Please extend the forum post below about testing whether participants move through three response types as their vocabulary grows, picking up right after its final sentence.

§ **Page excerpt**
------------------------------

# Testing the trajectory of response type - unsure of which analysis to use

#### analogicalmind

##### New Member
Hi everyone,

Hoping someone might be able to help. I want to test a prediction that participants will progress through a trajectory of three different types of response in a matching game as a function of their vocabulary level. I've thought of a couple analyses to test this although I'm unsure of their suitability.

1. Ten trials of a matching game where it is possible to make three types of responses: Type-A, Type-B and Type-C. For each response a participant makes, they will receive a score of 1. After the ten trials, they will receive a score of 10 distributed across the three match types. For example, a participant might have a final score of something like 4 Type-A matches, 5 Type-B matches and 1 Type-C match.

2. A standardise vocabulary assessment with a continuous variable outcome.

The prediction is that participants will progress through a trajectory of making Type-A matches, then Type-B matches, then Type-C matches as a function of their increasing vocabulary.

I know that participants with a lower vocab score will make more Type-A matches, and those with a higher vocabulary will make more Type-C matches; what I am really interested in is testing the hypothesis that they will progress through making the intermediate Type-B matches.

------------------------------

§ **Dataset excerpts**
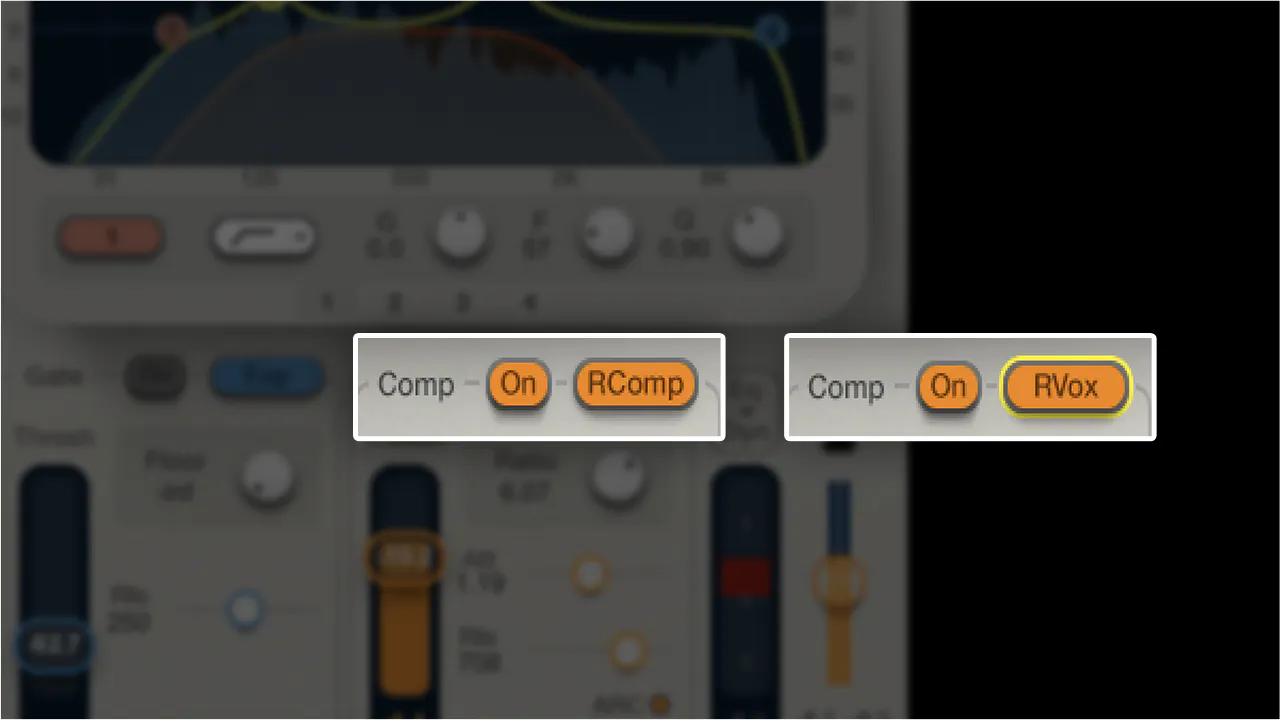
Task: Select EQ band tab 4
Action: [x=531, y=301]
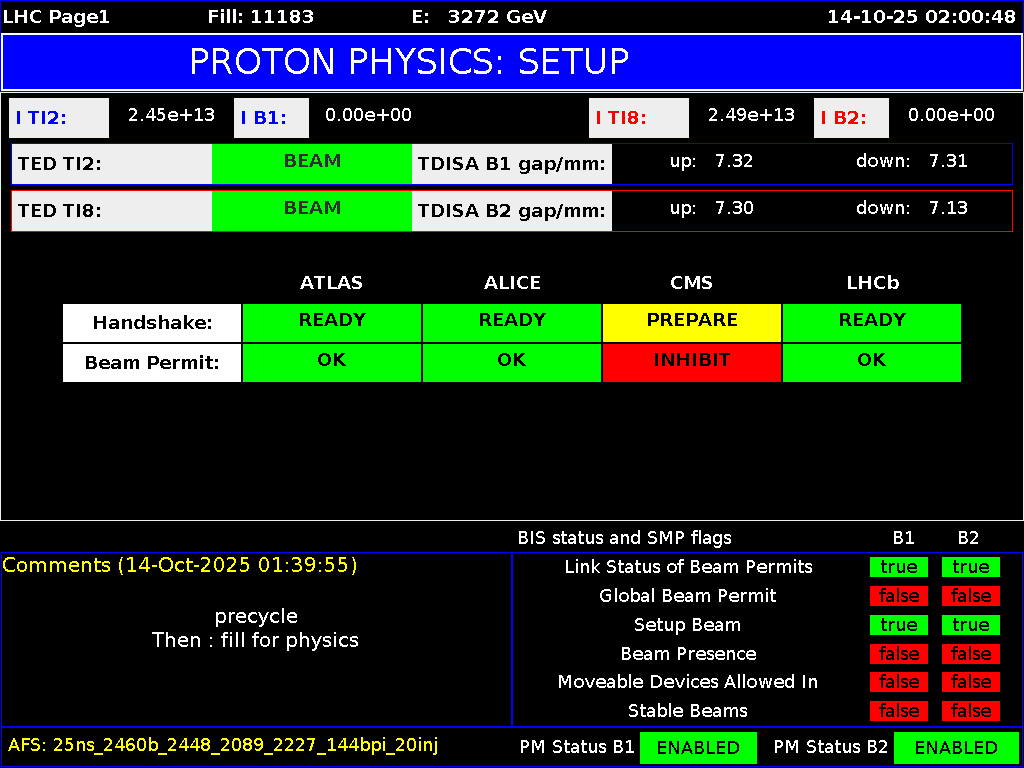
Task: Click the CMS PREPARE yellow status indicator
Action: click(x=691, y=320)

------------------------------

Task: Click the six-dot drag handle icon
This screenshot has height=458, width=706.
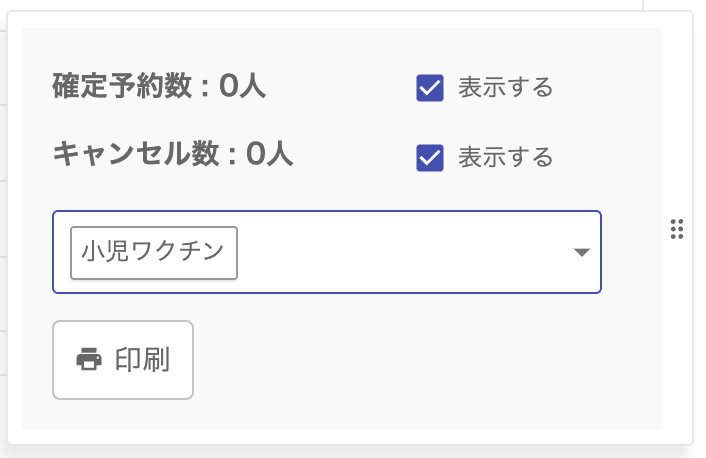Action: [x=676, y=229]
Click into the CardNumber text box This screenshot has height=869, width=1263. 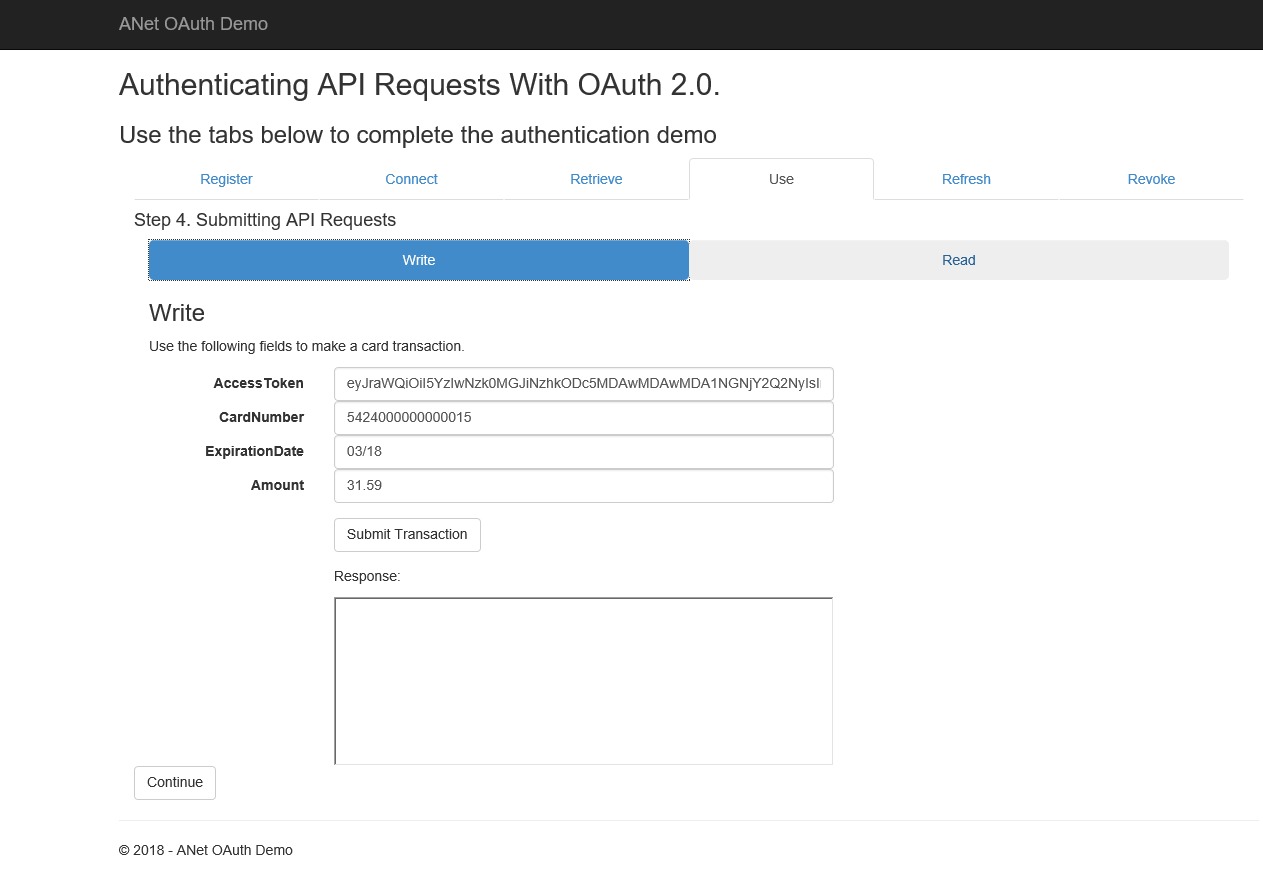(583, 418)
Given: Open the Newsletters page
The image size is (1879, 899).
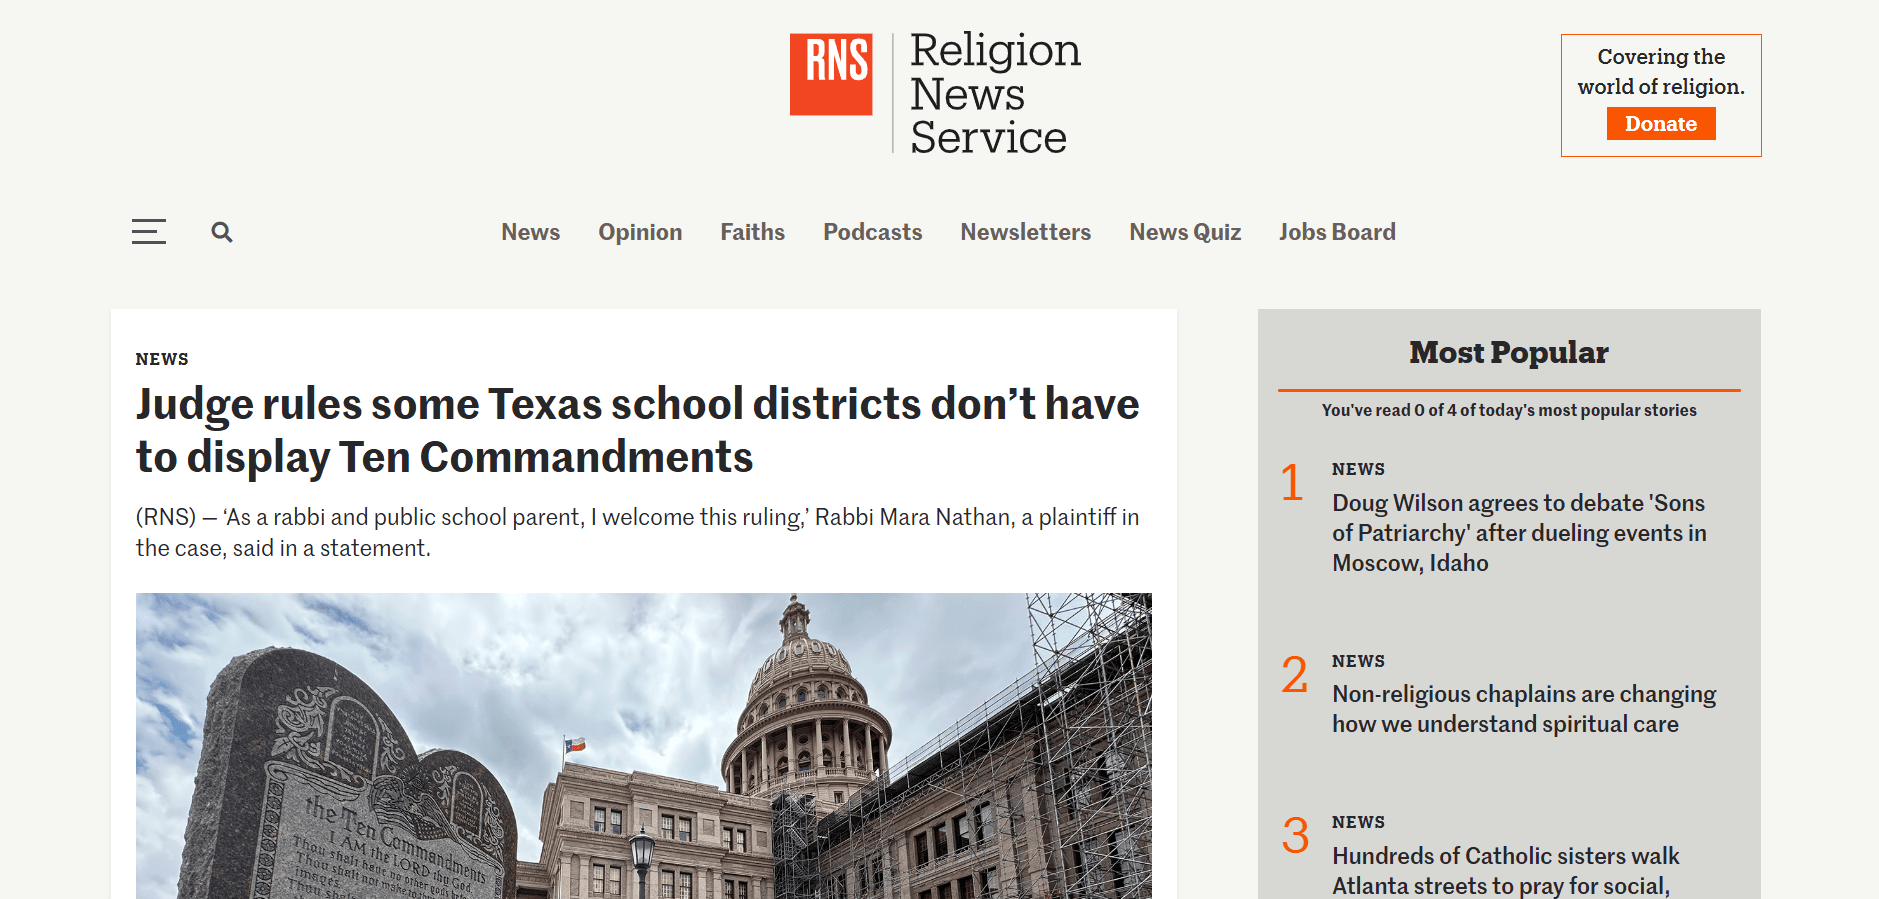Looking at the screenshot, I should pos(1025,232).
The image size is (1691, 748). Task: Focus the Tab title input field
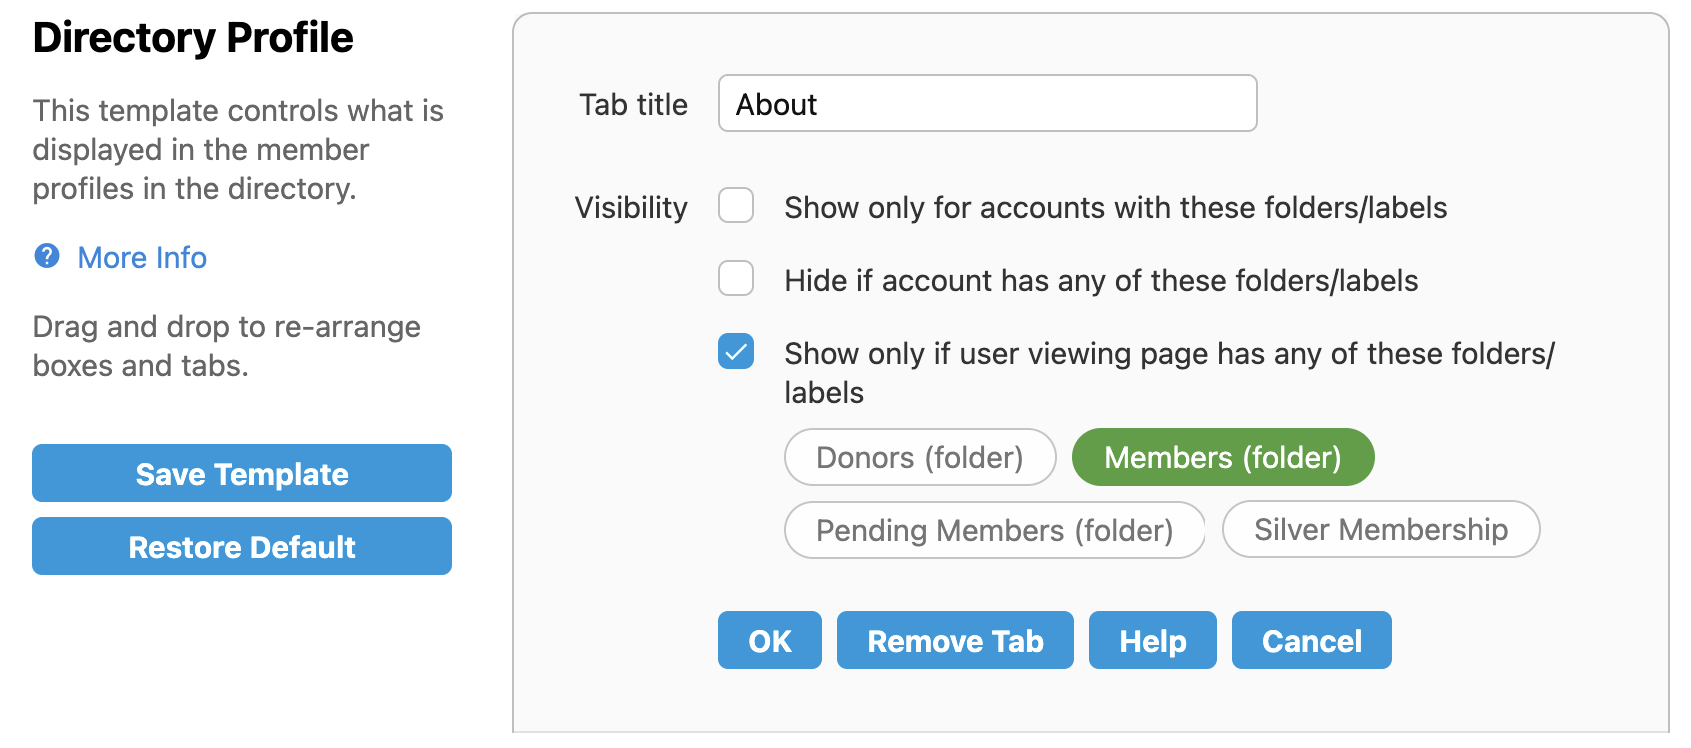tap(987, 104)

------------------------------

§ **Answer for the task**
I’ve thought of a couple of ways to test although I’m not completely happy with them.

Method One:

I could group the participants into three groups based on their predominant response type (e.g. predominantly Type-A matchers, predominantly Type-B matchers and predominantly Type-C matchers), then run a one-way ANOVA and pair-wise comparisons with vocab score as the dependent variable and predominant response group as the as the grouping variable. However, this would mean testing enough participants until there are three equal groups. I think this would work however the unknown sample size issue is not ideal it terms of the pragmatics of testing.

Method Two:

The other method I was thinking was to somehow weight the scores on the matching game so that Type-B scores were multiplied by 2 and Type-C scores were multiplied by 3. Each participant would then receive a total continuous score for the matching game that would increase as a function of increasing numbers of Type-B and Type-C responses. I could then use regression with total matching game score as the DV and vocab score as the predictor. However, I don’t think this would be very sensitive in terms of testing the progression through the Type-B matches.

What do you think? Any other ideas re how I could test the hypothesis that there will be a trajectory of Type-A responses - > Type-B responses -> Type-C responses as a function of increasing vocabulary knowledge?

Many thanks.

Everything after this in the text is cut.